I've lost two ships with deadly reentry attempting aerobraking on Laythe. For one reason or another, I'm always coming in stupidly fast when I visit Laythe (I'm talking velocitys of 5,000+ m/s). If I go JUST to laythe, I can manage to land and return from Laythe by burning retrograde, but to do the Jool 5 challenge, bringing all the extra cargo along and additional laythe lander (which is the lightest SSTO I've ever built with jet engines), I don't see it being a viable option for me to burn all the fuel to get in orbit. IT would take too long and too much fuel.

Has anyone aerobraked a huge vessel around Laythe with deadly re-entry? Furthermore what kind of velocities do you all have coming into Laythe? Every time I visit I end up having to burn fuel for 25+ minutes shedding off thousands of m/s of Delta V. Laythe is hard to get to and tricky to orbit.

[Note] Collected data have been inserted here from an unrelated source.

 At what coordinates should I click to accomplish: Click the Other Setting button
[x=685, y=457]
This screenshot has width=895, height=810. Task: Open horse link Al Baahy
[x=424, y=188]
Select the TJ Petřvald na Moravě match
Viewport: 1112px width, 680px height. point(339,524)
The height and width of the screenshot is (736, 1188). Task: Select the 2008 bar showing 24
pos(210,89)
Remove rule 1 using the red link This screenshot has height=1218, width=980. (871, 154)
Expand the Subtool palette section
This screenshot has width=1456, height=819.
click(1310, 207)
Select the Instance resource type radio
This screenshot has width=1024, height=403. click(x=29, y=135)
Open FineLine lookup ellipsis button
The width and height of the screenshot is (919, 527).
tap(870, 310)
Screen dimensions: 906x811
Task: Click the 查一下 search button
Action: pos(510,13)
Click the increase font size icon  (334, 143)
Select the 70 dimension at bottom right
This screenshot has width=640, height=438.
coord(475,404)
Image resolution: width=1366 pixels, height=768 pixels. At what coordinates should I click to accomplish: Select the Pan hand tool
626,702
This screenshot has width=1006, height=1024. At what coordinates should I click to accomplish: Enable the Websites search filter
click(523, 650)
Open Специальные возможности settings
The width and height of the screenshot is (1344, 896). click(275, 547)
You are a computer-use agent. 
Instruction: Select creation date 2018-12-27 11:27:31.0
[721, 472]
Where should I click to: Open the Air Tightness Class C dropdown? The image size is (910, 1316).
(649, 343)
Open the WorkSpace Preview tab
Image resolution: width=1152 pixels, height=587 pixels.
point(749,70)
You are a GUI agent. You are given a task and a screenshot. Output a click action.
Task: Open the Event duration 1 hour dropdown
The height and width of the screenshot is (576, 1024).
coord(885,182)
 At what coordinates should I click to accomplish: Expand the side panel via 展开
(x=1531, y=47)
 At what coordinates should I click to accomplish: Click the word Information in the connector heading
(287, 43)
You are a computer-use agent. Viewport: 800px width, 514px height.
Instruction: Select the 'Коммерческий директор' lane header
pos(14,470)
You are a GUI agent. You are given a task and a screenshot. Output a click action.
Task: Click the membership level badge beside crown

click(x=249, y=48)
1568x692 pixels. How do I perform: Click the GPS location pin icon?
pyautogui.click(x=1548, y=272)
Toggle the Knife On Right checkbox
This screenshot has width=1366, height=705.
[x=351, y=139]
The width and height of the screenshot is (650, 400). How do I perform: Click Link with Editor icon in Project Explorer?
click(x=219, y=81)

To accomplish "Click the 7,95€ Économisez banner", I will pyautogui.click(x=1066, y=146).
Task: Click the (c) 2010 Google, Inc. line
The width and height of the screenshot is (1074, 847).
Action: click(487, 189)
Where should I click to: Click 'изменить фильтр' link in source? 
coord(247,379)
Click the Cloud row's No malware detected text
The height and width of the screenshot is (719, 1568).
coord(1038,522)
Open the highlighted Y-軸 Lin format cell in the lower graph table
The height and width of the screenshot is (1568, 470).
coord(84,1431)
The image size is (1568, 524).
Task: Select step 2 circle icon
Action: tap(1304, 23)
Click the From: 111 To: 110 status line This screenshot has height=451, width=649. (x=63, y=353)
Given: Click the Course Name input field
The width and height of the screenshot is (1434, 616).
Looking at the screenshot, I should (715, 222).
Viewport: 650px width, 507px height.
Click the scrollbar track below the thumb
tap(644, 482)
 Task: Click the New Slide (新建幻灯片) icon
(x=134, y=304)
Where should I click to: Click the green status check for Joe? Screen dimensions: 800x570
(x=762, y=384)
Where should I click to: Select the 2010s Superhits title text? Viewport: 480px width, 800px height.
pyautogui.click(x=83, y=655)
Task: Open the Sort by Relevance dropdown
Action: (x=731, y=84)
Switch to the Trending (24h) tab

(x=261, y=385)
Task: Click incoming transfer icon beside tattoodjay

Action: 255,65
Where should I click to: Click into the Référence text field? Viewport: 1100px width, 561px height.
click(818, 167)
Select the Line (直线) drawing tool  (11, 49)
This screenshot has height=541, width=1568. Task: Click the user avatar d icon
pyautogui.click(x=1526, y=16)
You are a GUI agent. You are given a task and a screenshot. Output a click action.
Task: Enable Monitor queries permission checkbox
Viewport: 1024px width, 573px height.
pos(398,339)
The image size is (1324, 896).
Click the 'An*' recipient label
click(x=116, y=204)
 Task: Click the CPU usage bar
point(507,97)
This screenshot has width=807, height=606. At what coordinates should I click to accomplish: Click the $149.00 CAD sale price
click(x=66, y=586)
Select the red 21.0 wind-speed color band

Even if i was cable to implement heat shield(s) on my entire ride to Jool, the velocities are too high, the heat shields would get too hot and/or the kerbals would experience too much g force. Any thoughts how how to approach this?

For now, I'm thinking I'm going to attempt the challenge without deadly re-entry first, but it will be llooooong mission so I wanted to revisit the idea of using the deadly reentry mod again!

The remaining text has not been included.